Subcutaneous (S.C.) injections are delivered into the adipose (fatty) tissues beneath the skin. The result is a slower and more sustained drug administration than intramuscular injections. Small doses of medication less than 2 mL are given by this route. There's also less trauma to tissue and less risk of striking large blood vessels and nerves. Drugs and solutions are injected through short needles; common sites are the upper arms, anterior thigh, abdomen, upper hips, buttocks, and upper back. (See Subcutaneous injection sites.)
Patient's medication record and chart prescribed medication 25G to 27G 5/8'' to ½'' needle gloves 1- or 3-mL syringe alcohol pads.
Verify the order on the patient's medication record by checking it against the doctor's order. Also note whether the patient has any allergies, especially before the first dose.
Check the prescribed medication for color, clarity, and the expiration date. Choose equipment appropriate to the prescribed medication and injection site and make sure it works properly. Check for allergies to the medication.
Perform hand hygiene.
Wrap an alcohol pad around the ampule's neck and snap off the top, directing the force away from your body.
Attach a filter needle to the needle and withdraw the medication.
Tap the syringe to clear air from it.
Before discarding the ampule, check the medication label against the patient's medication record, then discard the filter needle and the ampule.
Attach the appropriate needle to the syringe.
Perform hand hygiene
Reconstitute powdered drugs according to instructions, making sure all crystals have dissolved in the solution.
Warm the vial by rolling it between your palms to help the drug dissolve faster.
Wipe the stopper with an alcohol pad and draw up the prescribed amount of medication.
Read the medication label as you select the medication, as you draw it up, and after you've drawn it up to verify the correct dosage.
Confirm the patient's identity using two patient identifiers.
Provide privacy, explain the procedure to the patient, and perform hand hygiene.
Select an appropriate injection site and rotate sites for repeated injections using different areas of the body unless contraindicated.
Don gloves; position and drape the patient.
Clean the injection site with an alcohol sponge, beginning at the center of the site and moving outward in a circular motion. Allow the skin to dry.
Loosen the protective needle sheath. With your nondominant hand, grasp the skin around the injection site firmly to elevate the subcutaneous tissue.
Holding the syringe in your dominant hand, insert the loosened needle sheath between the fourth and fifth fingers of your other hand while still pinching the skin around the injection site. Pull back the syringe with your dominant hand to uncover the needle.
Position the needle with its bevel up and tell the patient he'll feel a needle prick.
Insert the needle quickly in one motion at a 45- or 90-degree angle. (See Technique for subcutaneous injections.)
Pull back the plunger slightly to check for blood return; if none appears, inject the drug slowly.

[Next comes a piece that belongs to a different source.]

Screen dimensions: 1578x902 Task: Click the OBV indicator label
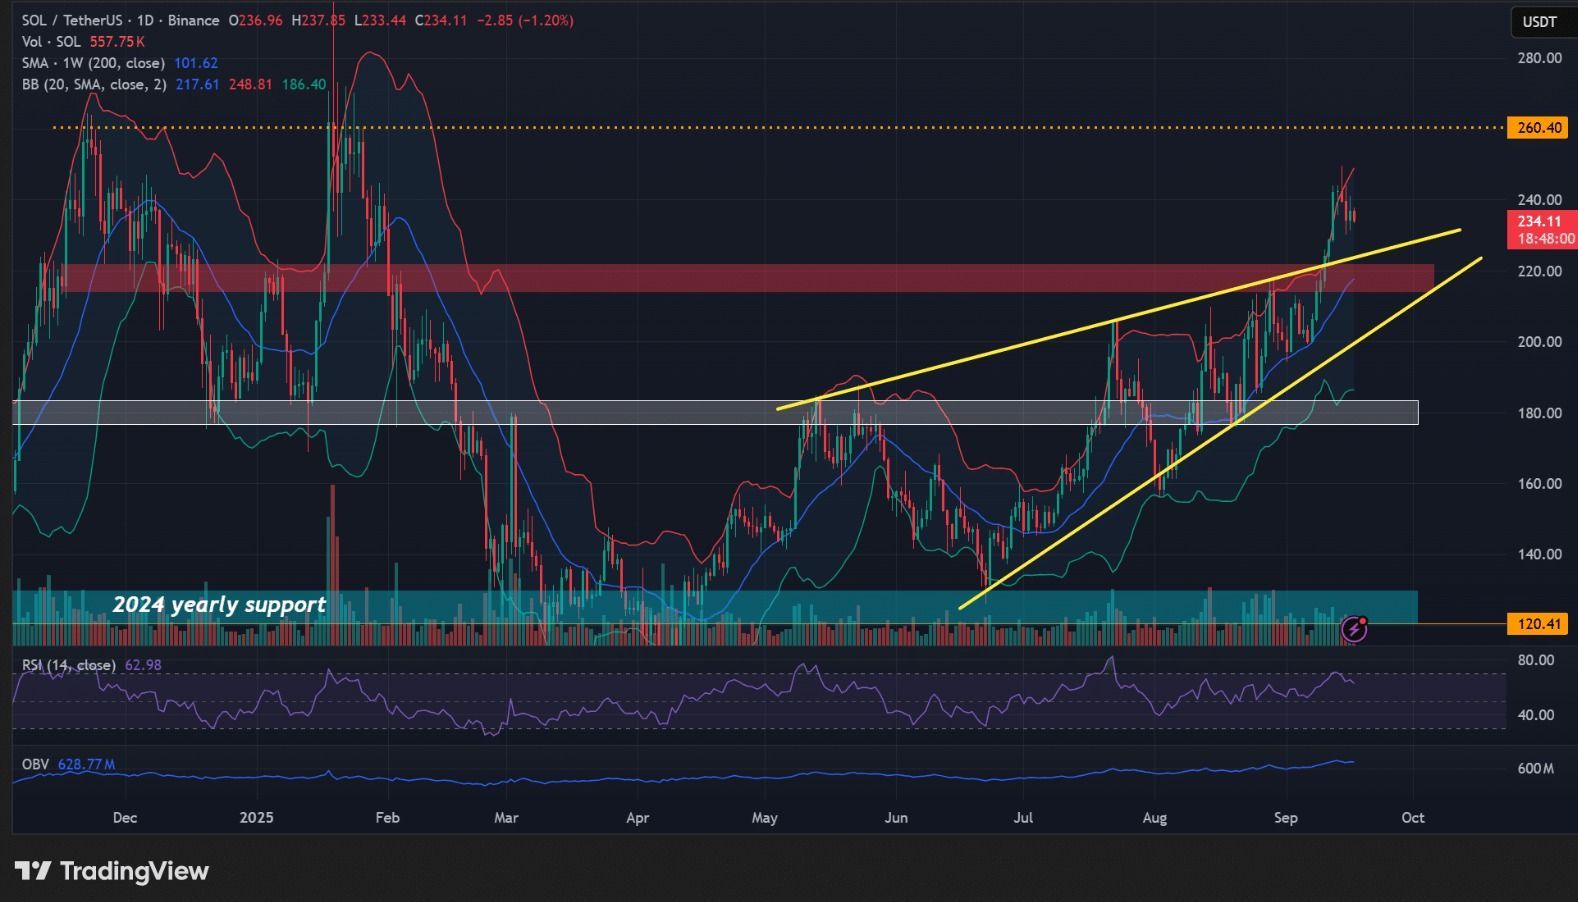[x=35, y=764]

After injection, remove the needle gently but quickly at the same angle used for insertion.
Cover the site with an alcohol pad and apply a gauze dressing (delete massage gently); check the site for bleeding and bruising.
Dispose of equipment according to your facility's policy.

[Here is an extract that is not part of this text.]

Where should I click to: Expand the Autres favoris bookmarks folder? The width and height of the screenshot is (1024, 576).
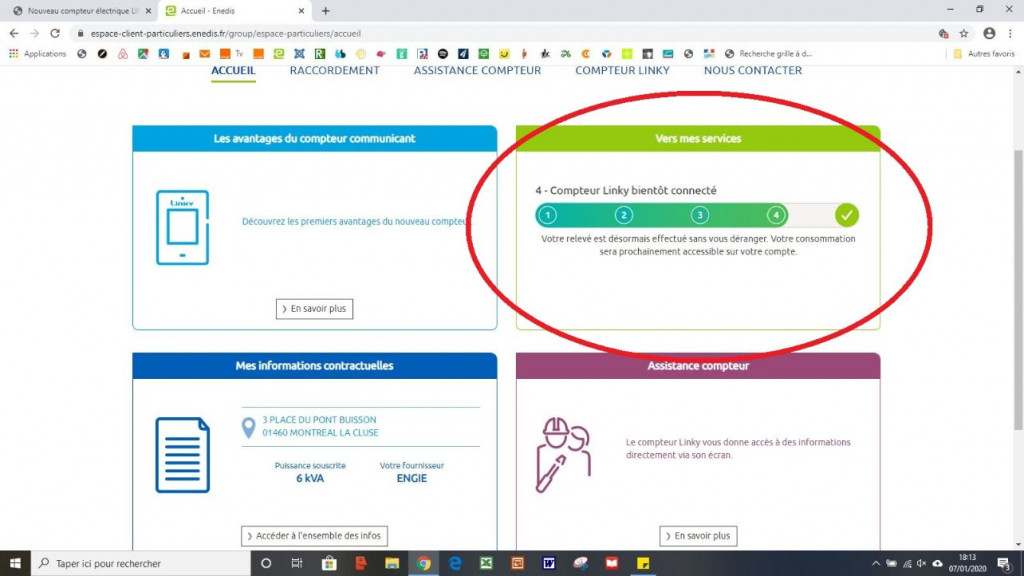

Never use medication that's cloudy or discolored or contains a precipitate unless the manufacturer's instructions allow it. If in doubt, check with the pharmacist.
If blood appears on aspiration, withdraw the needle, prepare another syringe, and repeat the procedure.
Don't aspirate for blood return when giving insulin or heparin. It isn't necessary with insulin and may cause a hematoma with heparin.
To avoid needlestick injuries, don't resheath the needle.
When using prefilled syringes, adjust the angle and depth of insertion according to needle length.
When combining insulins in a syringe, follow the facility's policy regarding which insulin to draw first. Remember to roll and invert the bottle gently when administering insulin.
The preferred site for heparin injection is the lower abdominal fat pad, 2'' (5 cm) beneath the umbilicus, between the right and left iliac crests.
When injecting heparin, leave the needle in place for 10 seconds and then withdraw it; apply ice for 5 minutes if the patient bruises easily. Also, to prevent hemorrhages and bruising, don't rub or massage the site after the injection. (See Documenting subcutaneous injection.)
If giving heparin in a prefilled syringe, do not expel the air bubble.